The dog is over his bulimia. I took the weight control dog food back and the girl at the store said "Oh yeah, lots of dogs throw up with this kind." She said it all cheery, like "Hooray! That weight control stuff really works!" I punched her and got my money back. I had to. Dogs, like birds, don't have fists, which is why they don't appear on the boxing circuit.
I did once see a kangaroo in a boxing ring at Circus Circus in Reno. It was wearing little boxing gloves, but that was a total lie too, because he never threw any good punches with those little arms. He did smack the bejesus out of his opponent, a sad little man in satin boxing panties, but the kangaroo used his legs to kick him down, which is not fair, but hey, go with your strengths.
While I was at the pet store returning the food I spent some time in a staring contest with a macaw who was hanging upside down in his cage.
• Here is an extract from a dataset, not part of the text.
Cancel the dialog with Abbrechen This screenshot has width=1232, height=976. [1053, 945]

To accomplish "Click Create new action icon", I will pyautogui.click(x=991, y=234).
We locked eyes for a whole two minutes, and then the macaw suddenly starting screaming liked I'd stabbed it in the heart (sore loser!), so I quick went around the other side of the cage before the manager got there.
There were finches and canaries on the other side. They reminded me about the man they arrested at LAX this week with songbirds in his pants. Fourteen. I looked at the canaries and tried to picture stuffing fourteen of them down my pants. You'd have to have big pants, for starters. So no skinny leg jeans for bird smugglers. Yoga pants would be loose enough, but they can highlight cellulite, so imagine the saddlebags you'd get with whole birds in there. Cargo pants?
I went just now to find that story again, and they have a picture of the songbird man:
Like that macaw, for example. Keeping him quiet in your pants would make you the Grand Champion of bird smugglers.
I have no idea what I'm talking about. But now I'm thinking about the whole animal-smuggling thing. I read once about a lady who hid tropical fish in her skirt. The "flipping sound" gave her away.
What else could you smuggle? Carpenter ants in your hat? I might try that one. A ten-gallon hat full of ants with teeth. Would you buy some if I could get them to you?